Bangladesh: Une chaîne humaine pour mettre fin à la violence contre les femmes dalits


Photo BDERM

Photo BDERM

La Fédération des femmes dalits du Bangladesh (BDWF) et Nagorik Uddyog ont organisé conjointement une chaîne humaine le 9 décembre 2015 dans le cadre de la campagne mondiale « Oranger le  Monde: Mettre fin à la violence contre les femmes et les filles », lancée par ONU Femmes. Les organisations ont mis l’accent spécifique sur la situation des femmes et des filles dalits. Les discours à l’occasion de l’évènement ont souligné la vulnérabilité des personnes à l’intersection des discriminations de caste et de genre ainsi que leur lutte pour le respect de leurs droits.

Dans un communiqué à propos de la chaîne humaine, le Mouvement des droits des dalits et autres exclus du Bangladesh (BDERM) écrit:

« Les femmes et les filles dalits sont souvent les victimes de violences et d’atrocités. Elles sont victimes de discriminations dans la société plus large et de maltraitance au sein de leur famille. L’insécurité, l’incertitude, la privation, le viol, l’assassinat, la torture physique et les enlèvements sont le destin cruel pour nombre de femmes et de filles dalits à travers le pays ».

Les orateurs en provenance du BDWF, du BDERM et du Forum des droits des minorités ainsi que les représentants de la communauté dalit ont demandé instamment à tous les citoyens de s’engager pour  mettre fin à la violence contre les femmes et les filles et de prendre des mesures pour remédier à la discrimination subie par les femmes et des filles dalits du Bangladesh.

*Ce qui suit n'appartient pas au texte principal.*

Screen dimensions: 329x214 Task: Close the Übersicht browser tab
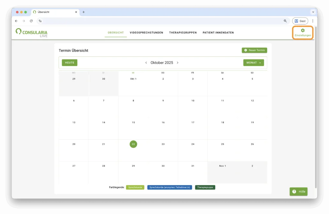[x=76, y=12]
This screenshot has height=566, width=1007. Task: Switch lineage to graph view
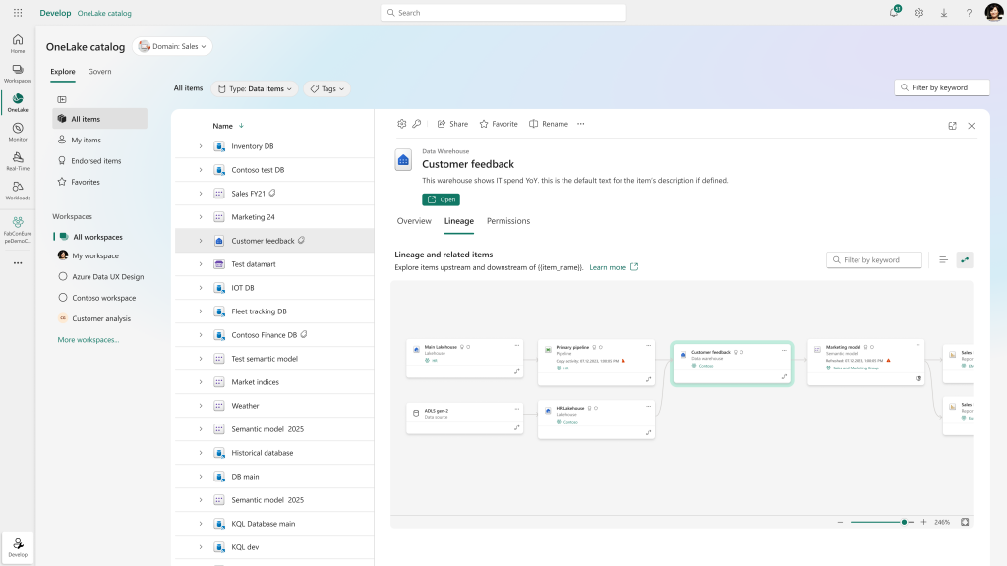[965, 260]
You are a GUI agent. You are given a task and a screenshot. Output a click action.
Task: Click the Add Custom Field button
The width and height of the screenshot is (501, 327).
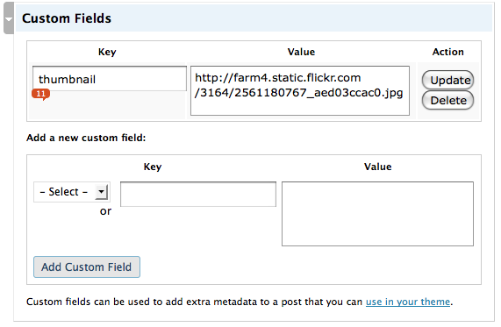[87, 267]
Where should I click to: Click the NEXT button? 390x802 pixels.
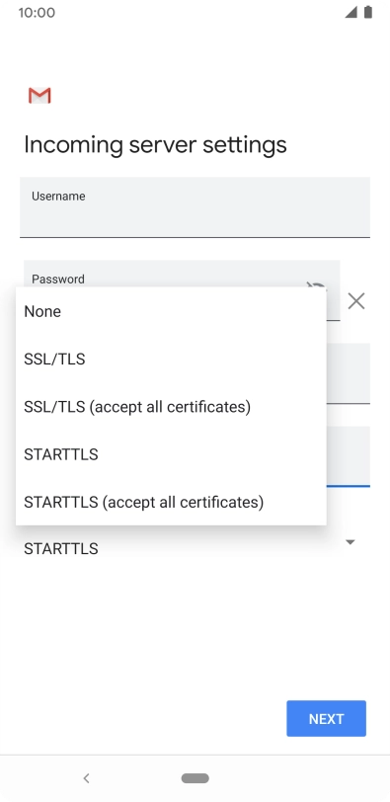(326, 719)
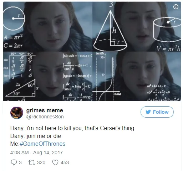
Task: Open the meme panel with circle area formula
Action: coord(47,27)
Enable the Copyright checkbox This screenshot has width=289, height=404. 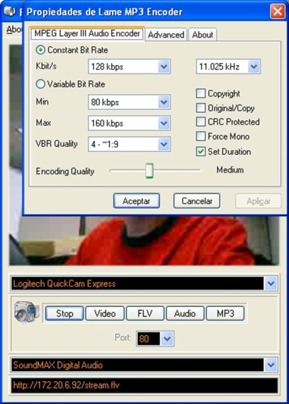coord(201,94)
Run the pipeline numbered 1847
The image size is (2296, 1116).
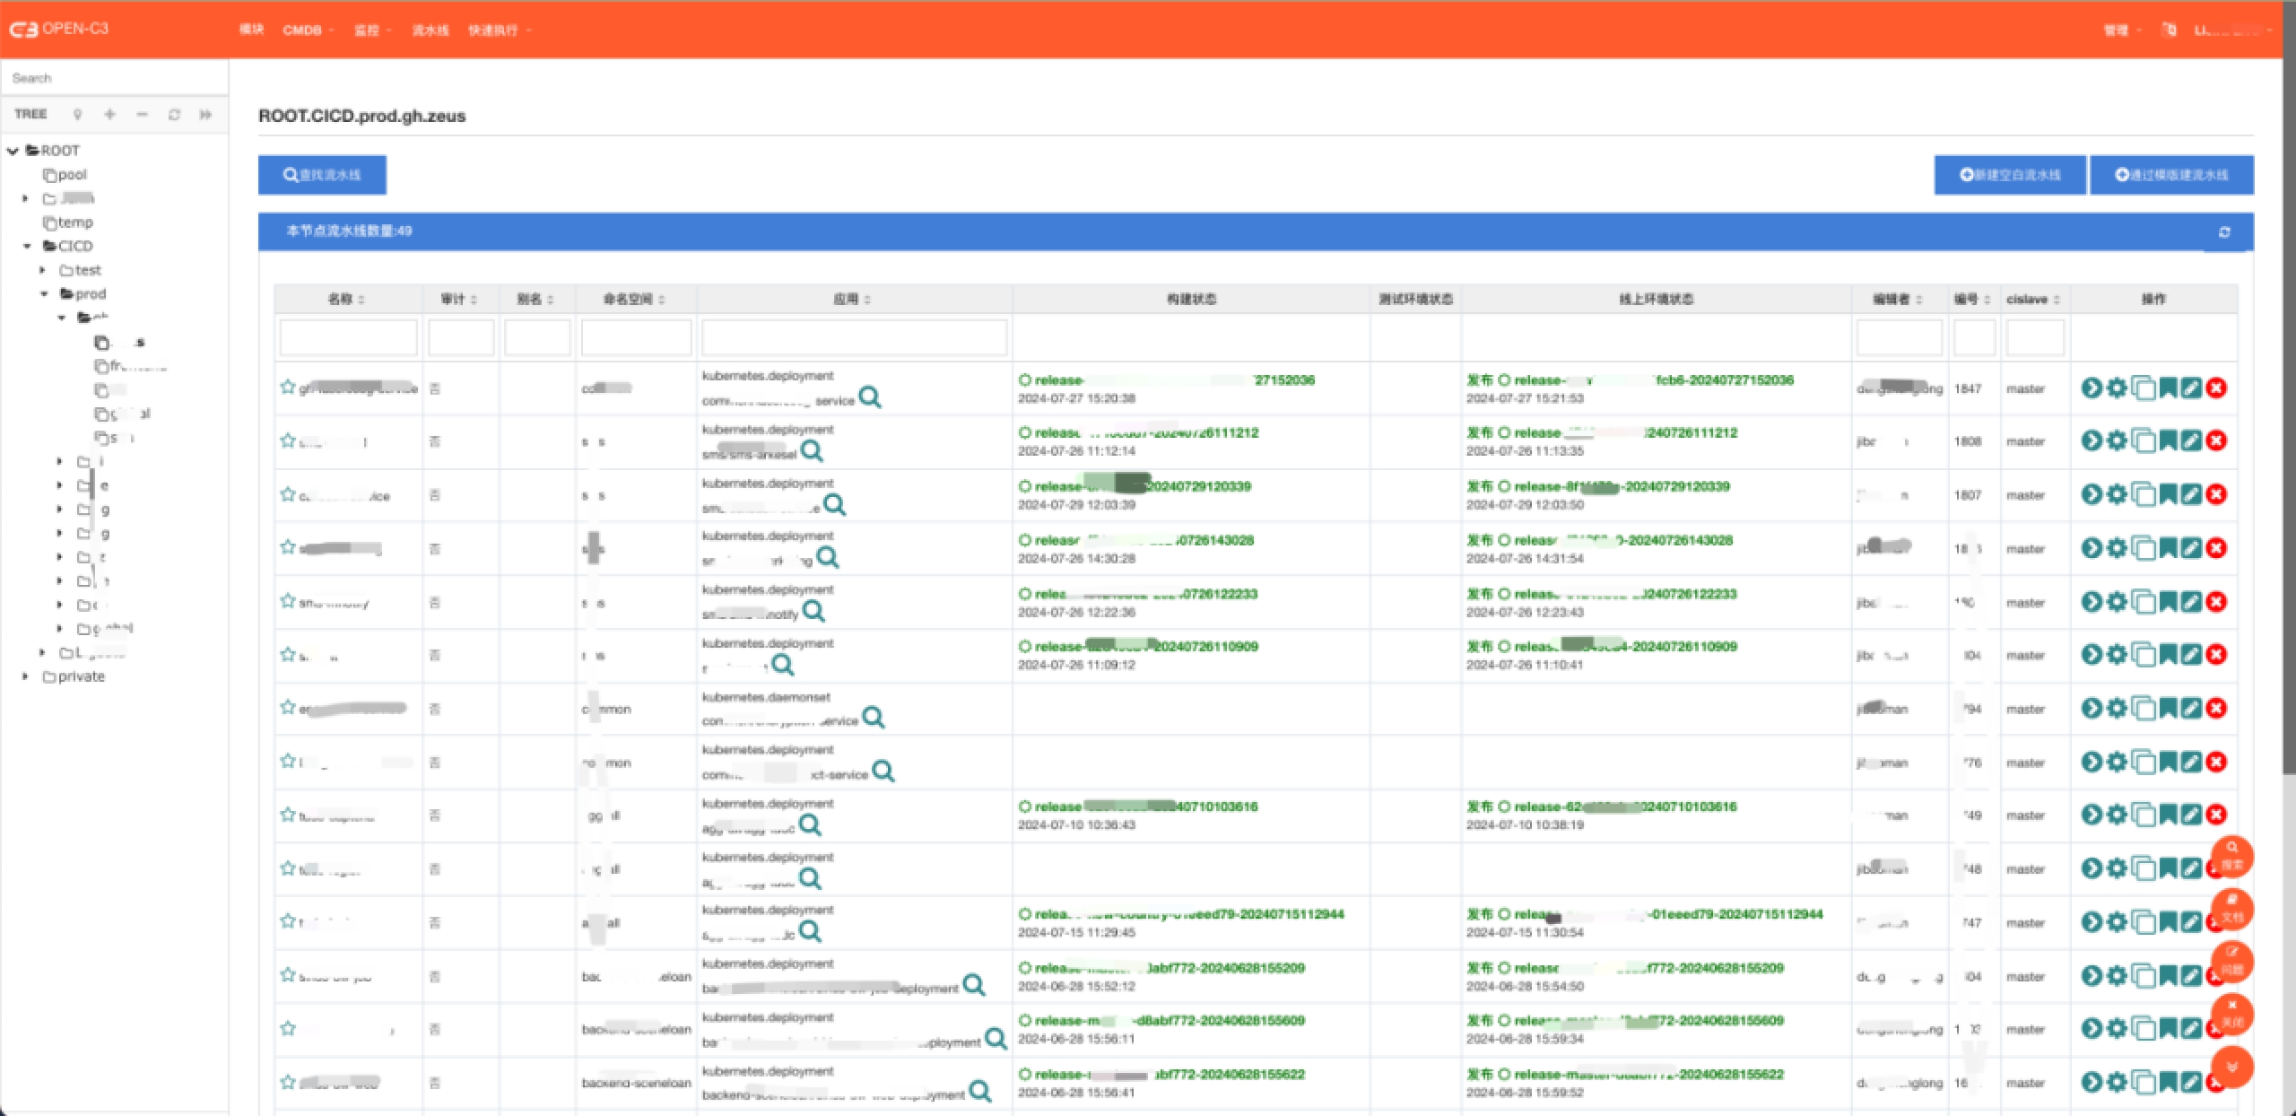(x=2091, y=388)
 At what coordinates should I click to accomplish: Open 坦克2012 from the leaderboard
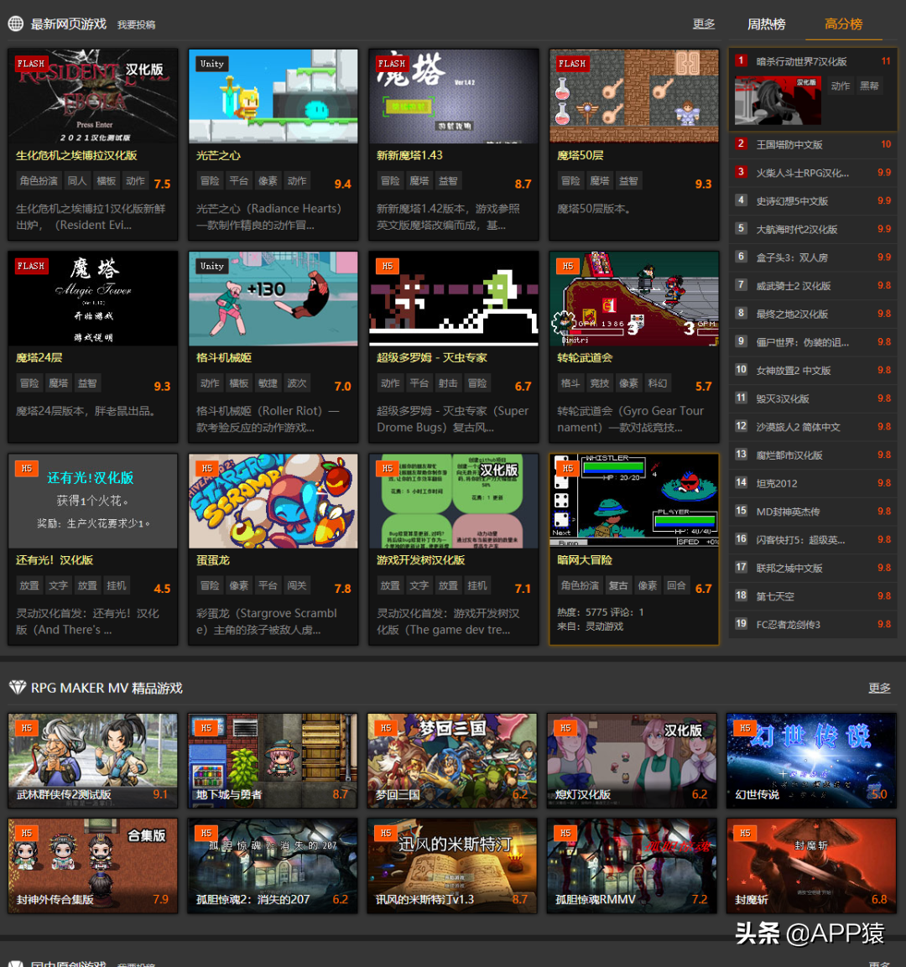[x=777, y=483]
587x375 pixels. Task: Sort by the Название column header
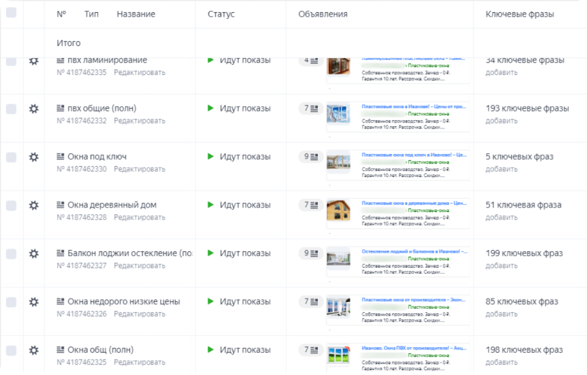click(136, 14)
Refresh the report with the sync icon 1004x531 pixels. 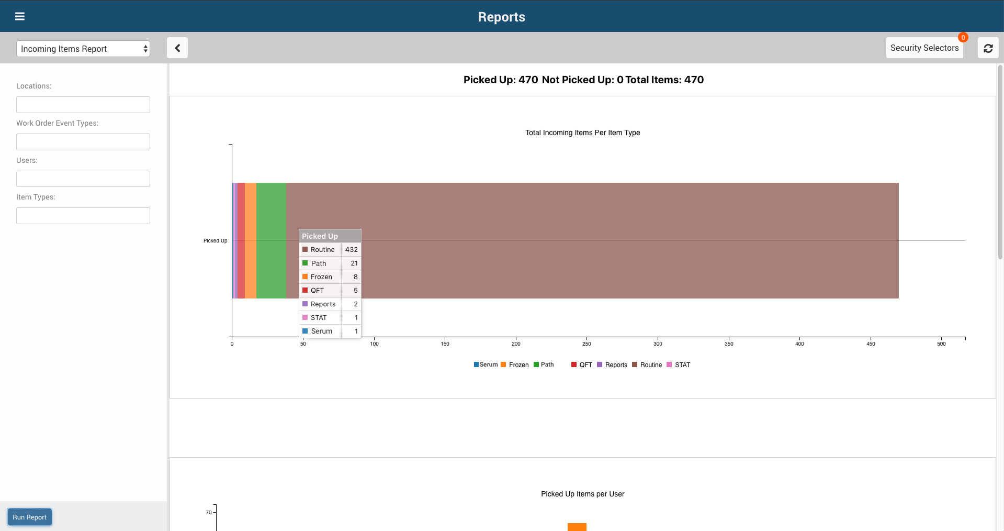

BDERM rappelle par ailleurs que les valeurs sociales et les pratiques et croyances religieuses et culturelles du Bangladesh sont patriarcales, maintenant la domination des hommes sur les femmes. Et ce malgré la Constitution qui proclame l’égalité entre hommes et femmes.

Parmi les quelque 6,5 millions de dalits au Bangladesh, les femmes et les filles sont les victimes qui souffrent le plus. L’éducation ne leur est souvent pas accessible, dans la mesure où les parents estiment que l’éducation des filles ne sert à rien et qu’il vaut mieux qu’elles apprennent les tâches ménagères. C’est pourquoi, beaucoup de filles dalits quittent l’école avant d’avoir terminé leurs études primaires.

En outre, les filles vivent cloîtrées dans les hameaux dalits. Souvent, elles ne quittent pas le hameau, même en cas d’urgence. Et rares sont les femmes dalits qui travaillent en dehors du village. Sans parler des filles qui ne peuvent travailler qu’à l’intérieur du hameau dalit.